The small city of Cornelia in the US state of Georgia,
best known among tourists for building a 2.4-ton sculpture of a red apple, is
now becoming known for a more heroic feat – suffering its third ransomware attack
so far this year and avoiding ransom payments every time.
The city of about 4,000 residents was last attacked in
late September after the intrusion shut down billing systems for an entire day,
but before attackers got the chance to encrypt anything. A new firewall should
take care of similar problems in the future.
Attackers often hit small city administrations and
businesses, focusing on targets that can be compromised. The assumption is that
small infrastructures are not protected as well, and staff are not trained to
deal with problems.
Cornelia, which had no full-time IT employee until about
a year ago, said it dodged the latest
attack before the systems were encrypted. Even so, the town lost a day
restoring the services from back-ups.
“We did not get to the point of like Atlanta where they
actually held us [for] ransom,” Donald Anderson, Cornelia’s City Manager, told AccessWDUN.

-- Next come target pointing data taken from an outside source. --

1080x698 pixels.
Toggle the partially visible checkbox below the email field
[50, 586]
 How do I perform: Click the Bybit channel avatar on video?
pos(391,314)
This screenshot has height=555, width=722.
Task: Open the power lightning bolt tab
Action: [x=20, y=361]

“We were able to go back to our off-storage back-ups to the day before and get
us up and running, but it did shut us down for a day.”
From what the authorities said so far, all three attacks
managed to pass through whatever software protection was in place, and the two
earlier attacks shut down some systems for several days. Now, the city is
looking to pay for a firewall and all of the support that it entails, for the
next five years, as the previous solution was 10 years old.
Cornelia’s relatively quick recovery from the attacks is
not the norm in ransomware incidents. When criminals get a foothold, they
encrypt drives and paralyze the activity of any institution. The good news is
that even small towns like Cornelia are realizing the value of online security
as opposed to the damages that would incur.